Her cell phone rang, startling them both. She answered immediately.
“Yes…?” She looked worried. “Okay… See you there… Yes, will do.”
“Who was that?” Conner asked when the call ended.
“Tom McIntyre.”
“Already?”
“He wants to meet us, at the foyer of the Burj Lanihaya, as soon as we can get there.”
Conner remembered the view of the imposing triangular mega-structure from his hotel room the previous night. “He’s changed his mind quickly.”
“Or he never changed it. He didn’t want to say anything while those drones were watching.”
Con
ner pulled his shirt away from his sweaty chest. “Good. That means it’s time to drive again, and your car has air conditioning.”
CHAPTER 17
Dharavi, Mumbai, Maharashtra, India
Dharavi.
Asia’s largest slum.
The heart of Mumbai, home to a million impoverished people. A labyrinth of narrow streets, dirty lanes, open sewers and cramped huts. The densest sprawl of human population anywhere on the planet. A micro-economy of small-scale industries. Producers of embroidered garments, leather goods, pottery and plastic sold to a global market. A pressure cooker of multi-religious and ethnic groups. A breeding ground for typhoid, cholera and dysentery. A looming ground-zero for seasonal flooding, fire and violence-induced disasters.
Dharavi. Mumbai’s dangerous heart.
It was the one location in this vast megacity where Simon Ashcroft knew he held the advantage.
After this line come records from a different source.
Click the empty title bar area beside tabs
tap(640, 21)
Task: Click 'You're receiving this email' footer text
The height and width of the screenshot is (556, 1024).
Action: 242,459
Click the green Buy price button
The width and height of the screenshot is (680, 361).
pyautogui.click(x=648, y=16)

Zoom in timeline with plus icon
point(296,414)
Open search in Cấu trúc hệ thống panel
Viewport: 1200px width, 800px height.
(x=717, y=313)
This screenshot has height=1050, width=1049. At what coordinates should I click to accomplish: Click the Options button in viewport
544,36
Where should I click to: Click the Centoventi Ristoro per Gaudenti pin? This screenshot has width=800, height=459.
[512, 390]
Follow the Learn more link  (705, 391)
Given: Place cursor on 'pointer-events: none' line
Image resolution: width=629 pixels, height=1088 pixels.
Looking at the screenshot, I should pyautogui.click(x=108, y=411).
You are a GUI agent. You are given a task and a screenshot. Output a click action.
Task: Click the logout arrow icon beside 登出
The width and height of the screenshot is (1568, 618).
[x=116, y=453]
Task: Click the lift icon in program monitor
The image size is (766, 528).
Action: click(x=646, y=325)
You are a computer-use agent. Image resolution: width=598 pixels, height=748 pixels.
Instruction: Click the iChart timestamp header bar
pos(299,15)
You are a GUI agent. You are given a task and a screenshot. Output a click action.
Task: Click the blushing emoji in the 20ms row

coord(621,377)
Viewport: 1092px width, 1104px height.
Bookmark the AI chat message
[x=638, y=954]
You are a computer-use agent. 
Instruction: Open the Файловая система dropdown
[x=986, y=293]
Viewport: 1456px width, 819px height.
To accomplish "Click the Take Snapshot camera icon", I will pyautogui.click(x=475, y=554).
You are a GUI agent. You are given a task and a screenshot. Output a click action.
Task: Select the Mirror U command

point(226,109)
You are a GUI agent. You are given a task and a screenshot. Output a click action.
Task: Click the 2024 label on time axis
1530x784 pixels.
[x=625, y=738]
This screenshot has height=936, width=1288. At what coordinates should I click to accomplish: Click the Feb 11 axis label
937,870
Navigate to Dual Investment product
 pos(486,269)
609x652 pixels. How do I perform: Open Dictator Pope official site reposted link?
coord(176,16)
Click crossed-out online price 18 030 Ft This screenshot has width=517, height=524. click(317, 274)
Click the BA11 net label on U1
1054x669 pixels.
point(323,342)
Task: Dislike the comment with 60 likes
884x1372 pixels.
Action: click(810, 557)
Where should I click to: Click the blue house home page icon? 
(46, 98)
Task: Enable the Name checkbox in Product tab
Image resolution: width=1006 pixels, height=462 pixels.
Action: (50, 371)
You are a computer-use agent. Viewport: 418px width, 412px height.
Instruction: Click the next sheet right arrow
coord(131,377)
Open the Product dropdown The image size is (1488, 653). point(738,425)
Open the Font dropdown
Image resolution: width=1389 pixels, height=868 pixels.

He sprinted through the narrow streets, trying to recall which lanes were dead ends and which concealed shortcuts he could use to gain distance from his pursuers. There were bypasses between the various shanty houses and tunnels hidden behind the strategically placed crates of rubble but the crowds everywhere were dense. Smoke from cooking fires and tanning factories belched streams of dark vapors into the smog-clad skies. He passed startled people, snapping dogs and mud-soaked pigs. The smell of open sewers and the fumes of curing leathers was overpowering, causing him to gag as he ran. Potted flowering plants on balconies provided a bright but contradictory aesthetic to the otherwise depressing scene.
It took ten minutes of fast, furious dodging down various alleyways and leaping across the open sewers until he reoriented himself to the general layout of the slum. The narrow passages lined with concrete walls and worn tarpaulins as makeshift verandahs was a landscape he had explored many a time in the past. Familiarity was reigniting his mental map of the land.
A streak of light seared the sky, followed by an ominous crack of thunder. It had darkened dramatically in the last ten minutes without him noticing. Thin people in loose-fitting clothes looked up but paid little notice, for rain was common in this city. Torrential waters fell from the skies, descending fast and drenching Simon in seconds. People ran to get out of the rain, pushing past him through narrow passageways that were barely wide enough for one person. Some ran towards doors, darting inside and locking themselves in. A house would have been an ideal hiding spot because there were so many, but he could not escape quickly if cornered.